New AI tool predicts if your electric vehicle can complete planned trips

Engineers at the University of California, Riverside have developed State of Mission (SOM), an AI diagnostic tool that predicts whether an electric vehicle can complete a specific trip based on real-world conditions rather than just showing battery percentage. The system combines machine learning with physics to factor in elevation, traffic, temperature, and driving style, addressing a critical gap in current EV battery management that often leaves drivers uncertain about their actual range.

How it works: SOM replaces traditional battery gauges with mission-specific predictions by blending AI adaptability with electrochemical reality.
• The hybrid model “learns” from how batteries behave over time—how they charge, discharge, and heat up—but stays grounded in physical reality so it can handle surprises like sudden cold snaps or steep climbs.
• Instead of just showing how full the battery is, SOM tells drivers whether their EV can safely and reliably complete a planned journey under current conditions.
• “It’s a mission-aware measure that combines data and physics to predict whether the battery can complete a planned task under real-world conditions,” said Mihri Ozkan, a UCR engineering professor who helped develop the system.
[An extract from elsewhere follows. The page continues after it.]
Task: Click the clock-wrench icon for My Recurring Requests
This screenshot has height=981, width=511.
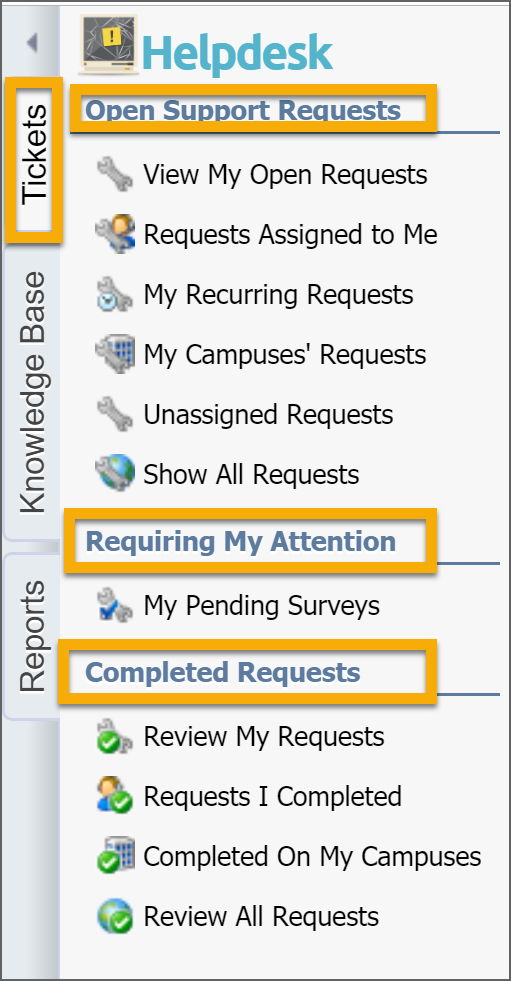Action: [114, 294]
Performance improvements: Testing with NASA and Oxford University datasets showed significant accuracy gains over conventional diagnostic tools.
• SOM reduced prediction errors by 0.018 volts for voltage, 1.37°C for temperature, and 2.42% for state of charge compared to existing systems.
• The team used real-world battery performance data including charge and discharge cycles, temperature shifts, voltage data, and long-term trends.

Why current systems fall short: Today’s battery management relies on either rigid physics equations or opaque AI models, creating uncertainty for drivers.
• “By combining them, we get the best of both worlds: a model that learns flexibly from data but always stays grounded in physical reality,” said Cengiz Ozkan, UCR engineering professor and co-lead researcher.
• Your EV might show 40% charge left, but that doesn’t always mean you’ll make it over that mountain pass with the heater blasting at 65 mph.

The big picture: SOM transforms abstract battery data into actionable travel decisions across multiple applications beyond just EVs.
• “It transforms abstract battery data into actionable decisions, improving safety, reliability, and planning for vehicles, drones, and any application where energy must be matched to a real-world task,” Mihri Ozkan said.
• The system could work with emerging battery chemistries like sodium-ion, solid-state, and flow batteries.

What’s next: The technology faces computational challenges but shows promise for widespread adoption across energy storage applications.
• SOM requires more computing power than typical lightweight EV battery systems can currently handle, though the UCR team is confident optimization will enable integration.
• “The same hybrid approach can improve reliability, safety, and efficiency across a wide range of technologies from cars and drones to home battery systems and even space missions,” said Cengiz Ozkan.
• Details of the research have been published in the journal iScience.